Rules amounting in substance to the same as above announced have been followed in Nevada (State v. McMahon, 17 Nev. 365, 30 Pac. 1000), Colorado (Chestnut v. People, 21 Colo. 512, 42 Pac. 656), Kansas (State v. Gould, 40 Kan. 258, 19 Pac. 739), Missouri (State v. Schmidt, 137 Mo. 256, 38 S. W. 938), Texas (Stewart v. State, 31 Tex. Or. Rep. 153, 19 S. W. 908), Wisconsin (Hempton v. State, 111 Wis. 127, 86 N. W. 596), Indiana (Cooper v. State, 120 Ind. 377, 22 N. E. 320), Mississippi (Carter v. State, 78 Miss. 348, 29 South. 148), Illinois (Gott v. People, 187 Ill. 249, 58 N. E. 293), and Montana (Territory v. Hart, 7 Mont. 489, 17 Pac. 724).

*121For a review and discussion of authorities, see 1 Spelling-on New Trial and Appellate Practice, sections 152-156.

Applying the foregoing principles to the facts disclosed in this ease, we think the ends of justice have been attained, and that there is no such error disclosed as to demand a new trial. The state has established, we think, clearly and beyond all reasonable doubt that the jury have been free from outside influences and communications; that the juror Smith’s absence from the other jurors was caused purely by his sickness, and was solely for the purpose of administering to his necessities, and that in the meanwhile he conversed with no one concerning the case, and was not so situated as to expose him to any pressure or influence from the outside; that the irregularity in the conduct of the juror Jain, who stepped aside from the remainder of the jury to inquire for his mail, did not expose him to any influence that could have prejudiced the defendant in any manner whatever.

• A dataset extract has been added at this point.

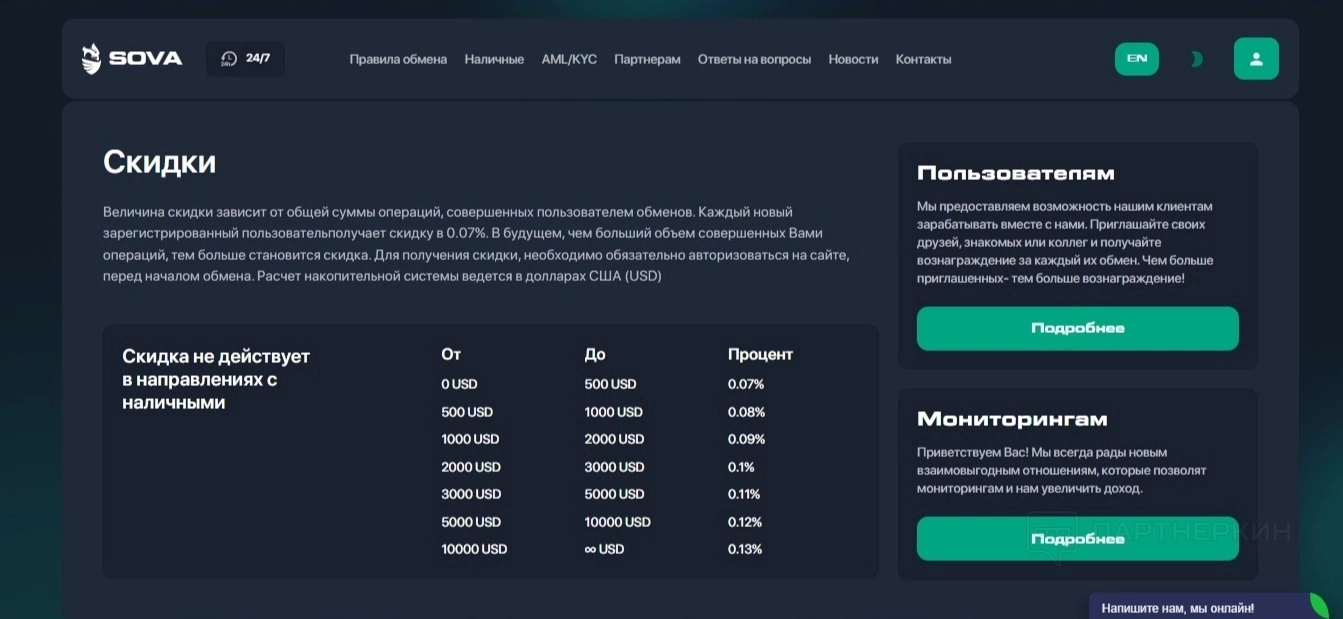This screenshot has height=619, width=1343.
Task: Open the Партнерам section
Action: click(647, 59)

We are of the unanimous opinion, however, that the conduct of the jury bailiff in this case is reprehensible and calls for severe rebuke. It is getting to be too frequent in this state that in criminal cases appealed to this court it is shown that conversations and communications have taken place with juries or that mail has been delivered to them, or that some temporary separation has taken place. These things should not be allowed, and if jury bailiffs who permit them were fined or imprisoned for such misconduct, there would be less cause for complaint on appeal in these respects. In State v. Bland, supra, we had occasion to express our views on a kindred topic, but that warning does not seem to have in any way diminished the frequency of these occurrences. There can be no occasion for a juror in a capital case going to the postoffice to inquire for his mail, for the reason that jurors required to be kept together should not be permitted to receive mail during such time or until it has first been submitted to the court and counsel for their examination. (State v. Bland, supra.) And again, in this case, while it is clear to our minds that the juror Smith needed and required medical attention, and it was proper for him to have such, it was *122the duty of the bailiff to call that fact to the attention of the court and get his instructions from the court, instead of taking the matter in his own hands and presuming to be the judge of the matter himself. The best way to prevent the necessity for new trials is to observe the provisions of the statute in the original trial, and there is no excuse for not doing so. These slipshod methods are allowed to go on unrebuked, and then on appeal this court is asked to overlook a multitude of violations of the statute in order to avoid the necessity of new trials.

As before observed, while some irregularities have occurred, we think the ends of justice have been met in this case, and the judgment will therefore be affirmed.

Stockslager,' C. J., and Sullivan, J., concur.